• WORK TO COMPLETE:
Would you please copy each line of the data in which the string "showing" occurs?

• DATASET EXTRACT:

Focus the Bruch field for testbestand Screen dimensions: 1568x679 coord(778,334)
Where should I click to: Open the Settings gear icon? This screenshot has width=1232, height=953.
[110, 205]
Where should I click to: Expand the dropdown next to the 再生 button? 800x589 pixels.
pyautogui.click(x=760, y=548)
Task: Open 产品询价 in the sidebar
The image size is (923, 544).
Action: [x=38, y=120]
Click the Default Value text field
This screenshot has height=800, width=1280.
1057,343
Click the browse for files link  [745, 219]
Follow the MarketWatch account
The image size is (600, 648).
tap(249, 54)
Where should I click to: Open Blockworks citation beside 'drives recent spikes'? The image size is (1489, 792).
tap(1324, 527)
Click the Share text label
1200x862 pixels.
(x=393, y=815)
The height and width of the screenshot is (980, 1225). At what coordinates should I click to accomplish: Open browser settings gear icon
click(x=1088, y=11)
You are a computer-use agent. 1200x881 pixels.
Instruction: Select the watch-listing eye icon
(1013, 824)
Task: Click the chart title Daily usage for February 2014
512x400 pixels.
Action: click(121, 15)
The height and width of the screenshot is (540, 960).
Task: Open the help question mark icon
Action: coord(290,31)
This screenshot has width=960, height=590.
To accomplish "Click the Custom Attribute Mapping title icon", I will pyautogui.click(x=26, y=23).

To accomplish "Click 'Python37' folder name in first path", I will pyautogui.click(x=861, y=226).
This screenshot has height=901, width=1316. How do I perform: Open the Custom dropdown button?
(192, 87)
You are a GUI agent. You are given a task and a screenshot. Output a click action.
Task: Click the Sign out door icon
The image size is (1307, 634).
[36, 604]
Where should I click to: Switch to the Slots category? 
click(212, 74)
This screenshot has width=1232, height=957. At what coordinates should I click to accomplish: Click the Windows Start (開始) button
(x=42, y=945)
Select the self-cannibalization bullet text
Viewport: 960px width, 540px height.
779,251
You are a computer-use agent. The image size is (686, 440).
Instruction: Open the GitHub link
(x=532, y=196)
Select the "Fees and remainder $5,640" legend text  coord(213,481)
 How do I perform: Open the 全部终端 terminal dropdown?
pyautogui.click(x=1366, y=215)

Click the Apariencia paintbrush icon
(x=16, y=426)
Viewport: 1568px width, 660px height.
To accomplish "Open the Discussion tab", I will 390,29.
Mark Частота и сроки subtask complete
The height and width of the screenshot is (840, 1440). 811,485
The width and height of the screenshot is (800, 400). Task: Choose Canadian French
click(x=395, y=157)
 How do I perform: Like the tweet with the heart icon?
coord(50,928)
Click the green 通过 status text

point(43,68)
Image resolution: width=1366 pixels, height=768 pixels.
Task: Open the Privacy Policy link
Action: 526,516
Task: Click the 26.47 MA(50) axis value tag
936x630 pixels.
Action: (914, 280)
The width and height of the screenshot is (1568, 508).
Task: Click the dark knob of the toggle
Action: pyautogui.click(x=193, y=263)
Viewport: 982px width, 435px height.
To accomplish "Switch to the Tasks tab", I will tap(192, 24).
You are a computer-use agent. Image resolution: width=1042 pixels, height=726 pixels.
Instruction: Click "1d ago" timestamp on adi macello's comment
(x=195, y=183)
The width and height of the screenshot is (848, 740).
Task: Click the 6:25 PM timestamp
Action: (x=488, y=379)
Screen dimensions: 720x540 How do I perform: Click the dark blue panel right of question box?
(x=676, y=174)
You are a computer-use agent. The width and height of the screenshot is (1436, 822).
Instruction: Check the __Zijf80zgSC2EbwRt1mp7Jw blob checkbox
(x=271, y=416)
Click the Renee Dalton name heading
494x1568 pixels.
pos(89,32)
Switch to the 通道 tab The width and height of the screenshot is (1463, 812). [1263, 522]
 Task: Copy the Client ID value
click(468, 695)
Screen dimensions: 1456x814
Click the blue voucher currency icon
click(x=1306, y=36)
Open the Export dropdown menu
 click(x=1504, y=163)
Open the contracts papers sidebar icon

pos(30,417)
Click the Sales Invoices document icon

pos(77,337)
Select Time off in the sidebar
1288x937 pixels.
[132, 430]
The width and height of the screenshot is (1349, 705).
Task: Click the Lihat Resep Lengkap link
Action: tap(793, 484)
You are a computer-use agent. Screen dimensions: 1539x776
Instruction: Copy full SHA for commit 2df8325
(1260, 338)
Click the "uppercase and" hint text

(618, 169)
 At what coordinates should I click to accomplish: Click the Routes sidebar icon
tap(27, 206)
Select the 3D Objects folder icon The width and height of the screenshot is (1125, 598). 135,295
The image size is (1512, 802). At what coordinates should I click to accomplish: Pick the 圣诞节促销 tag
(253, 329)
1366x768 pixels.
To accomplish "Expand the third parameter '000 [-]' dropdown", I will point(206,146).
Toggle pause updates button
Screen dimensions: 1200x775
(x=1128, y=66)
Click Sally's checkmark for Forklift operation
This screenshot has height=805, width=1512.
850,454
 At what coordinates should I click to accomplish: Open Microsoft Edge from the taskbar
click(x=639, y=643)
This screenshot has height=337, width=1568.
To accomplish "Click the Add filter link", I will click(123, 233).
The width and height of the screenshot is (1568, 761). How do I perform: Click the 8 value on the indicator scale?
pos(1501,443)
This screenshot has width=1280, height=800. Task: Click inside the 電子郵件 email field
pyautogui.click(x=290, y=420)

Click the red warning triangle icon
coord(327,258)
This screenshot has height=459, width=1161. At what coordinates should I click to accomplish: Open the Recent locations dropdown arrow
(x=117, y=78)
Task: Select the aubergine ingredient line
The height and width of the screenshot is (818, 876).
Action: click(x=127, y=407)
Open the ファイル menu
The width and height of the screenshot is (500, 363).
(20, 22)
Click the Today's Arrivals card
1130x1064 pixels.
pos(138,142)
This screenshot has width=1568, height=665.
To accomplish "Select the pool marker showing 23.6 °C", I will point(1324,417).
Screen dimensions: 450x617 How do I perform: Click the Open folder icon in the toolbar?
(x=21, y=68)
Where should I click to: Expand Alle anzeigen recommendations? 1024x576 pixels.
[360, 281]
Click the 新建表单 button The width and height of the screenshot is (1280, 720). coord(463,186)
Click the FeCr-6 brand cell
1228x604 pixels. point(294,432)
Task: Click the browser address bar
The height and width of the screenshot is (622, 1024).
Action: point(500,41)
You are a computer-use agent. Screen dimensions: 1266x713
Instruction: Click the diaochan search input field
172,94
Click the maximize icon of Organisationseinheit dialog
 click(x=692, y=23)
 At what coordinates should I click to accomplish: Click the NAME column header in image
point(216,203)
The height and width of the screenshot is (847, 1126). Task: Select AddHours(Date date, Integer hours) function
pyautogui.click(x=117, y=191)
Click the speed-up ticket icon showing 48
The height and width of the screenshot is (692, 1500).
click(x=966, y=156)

• TASK SOLUTION:
To accomplish "Select the pool marker showing 23.6 °C", I will point(1324,417).
Click the speed-up ticket icon showing 48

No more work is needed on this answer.